RUDO ET CURSI

Un film de Carlos Cuarón

La balle au cancre

Rudo et Cursi, deux frères ennemis idiots et attachants, travaillent dans une plantation de bananes au Mexique. Ils décident de tout plaquer sur un coup de tête pour vivre leur rêve : devenir célèbres et faire construire une maison pour leur mère. Aussi improbable qu’il y paraisse, c’est le football professionnel qui leur donnera l’opportunité de briller un instant…

D’un côté, il y a le colérique, l’acariâtre, le nerveux : c’est le « Rudo », le « dur », avec qui tout le monde en prend pour son grade. Beto, de son vrai nom, est un imbattable gardien de but au sein d’une équipe locale de bouseux et de ramasseurs de bananes. Il rêve de jouer dans une équipe professionnelle à Mexico. De l’autre côté, le doux, sensible et aimable garçon : c’est le « Cursi », le « fleur bleue », qui voit le grand monde depuis l’échelon de son inénarrable naïveté. Tato, comme il se nomme, possède un pied droit du tonnerre, capable de pourfendre toutes les défenses adverses ; mais il rêve de devenir une star de la musique, un parangon de la « variétoche », et s’entraîne d’arrache-pied sur son accordéon.

Beto et Tato sont frères. Ils travaillent dans la même plantation de bananes, où l’un est contremaître et l’autre simple porteur.

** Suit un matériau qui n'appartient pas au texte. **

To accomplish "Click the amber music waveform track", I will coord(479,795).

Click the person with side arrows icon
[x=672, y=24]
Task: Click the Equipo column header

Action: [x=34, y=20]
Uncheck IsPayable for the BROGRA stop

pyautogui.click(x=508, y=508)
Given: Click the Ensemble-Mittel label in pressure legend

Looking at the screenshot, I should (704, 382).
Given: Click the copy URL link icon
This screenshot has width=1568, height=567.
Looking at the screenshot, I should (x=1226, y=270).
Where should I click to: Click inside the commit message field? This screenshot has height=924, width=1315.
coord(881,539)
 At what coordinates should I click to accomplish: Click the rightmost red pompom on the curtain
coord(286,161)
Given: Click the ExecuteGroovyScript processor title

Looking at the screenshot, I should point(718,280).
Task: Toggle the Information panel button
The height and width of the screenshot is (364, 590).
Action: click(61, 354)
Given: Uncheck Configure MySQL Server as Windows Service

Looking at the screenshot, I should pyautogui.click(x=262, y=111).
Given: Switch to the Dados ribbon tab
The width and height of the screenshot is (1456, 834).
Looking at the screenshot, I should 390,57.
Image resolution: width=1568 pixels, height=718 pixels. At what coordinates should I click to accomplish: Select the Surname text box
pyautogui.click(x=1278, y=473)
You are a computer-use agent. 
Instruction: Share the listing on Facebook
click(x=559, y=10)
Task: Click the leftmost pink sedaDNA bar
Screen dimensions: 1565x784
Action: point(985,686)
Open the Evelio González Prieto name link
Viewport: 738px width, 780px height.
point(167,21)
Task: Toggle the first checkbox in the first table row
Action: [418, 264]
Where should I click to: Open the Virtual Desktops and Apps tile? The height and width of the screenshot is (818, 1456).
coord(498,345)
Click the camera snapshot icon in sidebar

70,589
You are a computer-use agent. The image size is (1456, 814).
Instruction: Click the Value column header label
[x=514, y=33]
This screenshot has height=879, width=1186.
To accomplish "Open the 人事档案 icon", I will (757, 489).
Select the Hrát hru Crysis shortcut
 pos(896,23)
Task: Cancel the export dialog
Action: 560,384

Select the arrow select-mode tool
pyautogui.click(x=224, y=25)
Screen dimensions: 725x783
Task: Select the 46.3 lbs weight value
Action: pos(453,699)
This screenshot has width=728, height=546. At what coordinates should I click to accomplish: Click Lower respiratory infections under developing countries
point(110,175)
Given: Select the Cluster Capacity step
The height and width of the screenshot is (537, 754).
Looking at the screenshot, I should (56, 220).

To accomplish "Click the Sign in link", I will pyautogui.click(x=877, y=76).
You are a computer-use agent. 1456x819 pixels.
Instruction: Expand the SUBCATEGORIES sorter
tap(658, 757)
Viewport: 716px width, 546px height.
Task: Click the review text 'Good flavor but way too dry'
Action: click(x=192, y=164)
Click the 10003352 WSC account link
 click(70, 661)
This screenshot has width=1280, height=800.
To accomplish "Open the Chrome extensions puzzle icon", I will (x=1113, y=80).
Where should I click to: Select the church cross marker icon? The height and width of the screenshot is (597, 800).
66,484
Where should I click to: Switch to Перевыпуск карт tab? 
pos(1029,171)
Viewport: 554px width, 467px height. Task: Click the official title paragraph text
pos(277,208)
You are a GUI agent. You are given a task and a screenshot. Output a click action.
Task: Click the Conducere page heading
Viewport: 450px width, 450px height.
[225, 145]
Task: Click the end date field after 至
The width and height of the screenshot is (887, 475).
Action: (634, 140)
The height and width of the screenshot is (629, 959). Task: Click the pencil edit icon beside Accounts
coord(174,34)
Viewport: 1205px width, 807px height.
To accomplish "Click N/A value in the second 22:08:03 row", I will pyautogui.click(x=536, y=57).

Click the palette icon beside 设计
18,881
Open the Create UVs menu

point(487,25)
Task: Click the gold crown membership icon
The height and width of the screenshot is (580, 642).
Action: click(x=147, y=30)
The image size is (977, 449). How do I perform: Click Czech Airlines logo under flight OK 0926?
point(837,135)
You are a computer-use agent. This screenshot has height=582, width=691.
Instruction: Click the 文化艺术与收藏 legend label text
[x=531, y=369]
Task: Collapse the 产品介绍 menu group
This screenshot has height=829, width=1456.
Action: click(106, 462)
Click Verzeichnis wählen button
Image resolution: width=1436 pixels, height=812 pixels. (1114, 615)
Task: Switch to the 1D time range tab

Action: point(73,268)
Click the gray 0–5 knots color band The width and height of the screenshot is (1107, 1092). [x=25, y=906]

Un peu idiots ou pas très malins, au choix, ils sont tous deux des génies du terrain, l’un pour talocher les ballons, l’autre pour les saisir. Ils rêvent tous deux de grimper à l’échelle de la gloire, de devenir des vedettes et gagner des pyramides de billets… pour pouvoir offrir cette maison au bord de la mer fantasmée par leur maman-poule. Y’a-t-il plus noble motivation ?

Le premier film de Carlos Cuaron, « frère de », fonctionne sur un gentillet antagonisme fraternel. Rudo et Cursi, Diego Luna et Gael Garcia Bernal, Carlos et Alfonso Cuaron. Ou comment les parcours professionnels de l’un et de l’autre se développent en parallèle et, comble de la réussite, tombent en une jointe disgrâce. Au hasard d’un passage dans la campagne mexicaine, les deux frères sont embrigadés par Batuta, agent de footballeurs auquel Guillermo Francella confie sa voix de baryton et ses yeux perçants – bouclant un trio qui constitue le meilleur de l’interprétation latino-américaine actuelle. Le film relate l’odyssée des deux frères au sein de leur club de football respectif, la carrière de chanteur raté de Cursi, les colères cycliques et l’obsession du jeu de Rudo, jusqu’au match final de la saison qui, bien sûr, les fait s’affronter enfin. Si les deux frères ne réussissent au final qu’à revenir à leur point de départ, ne doutons pas que les frangins Cuaron, eux, continueront de monter l’échelle de la gloire sans trébucher.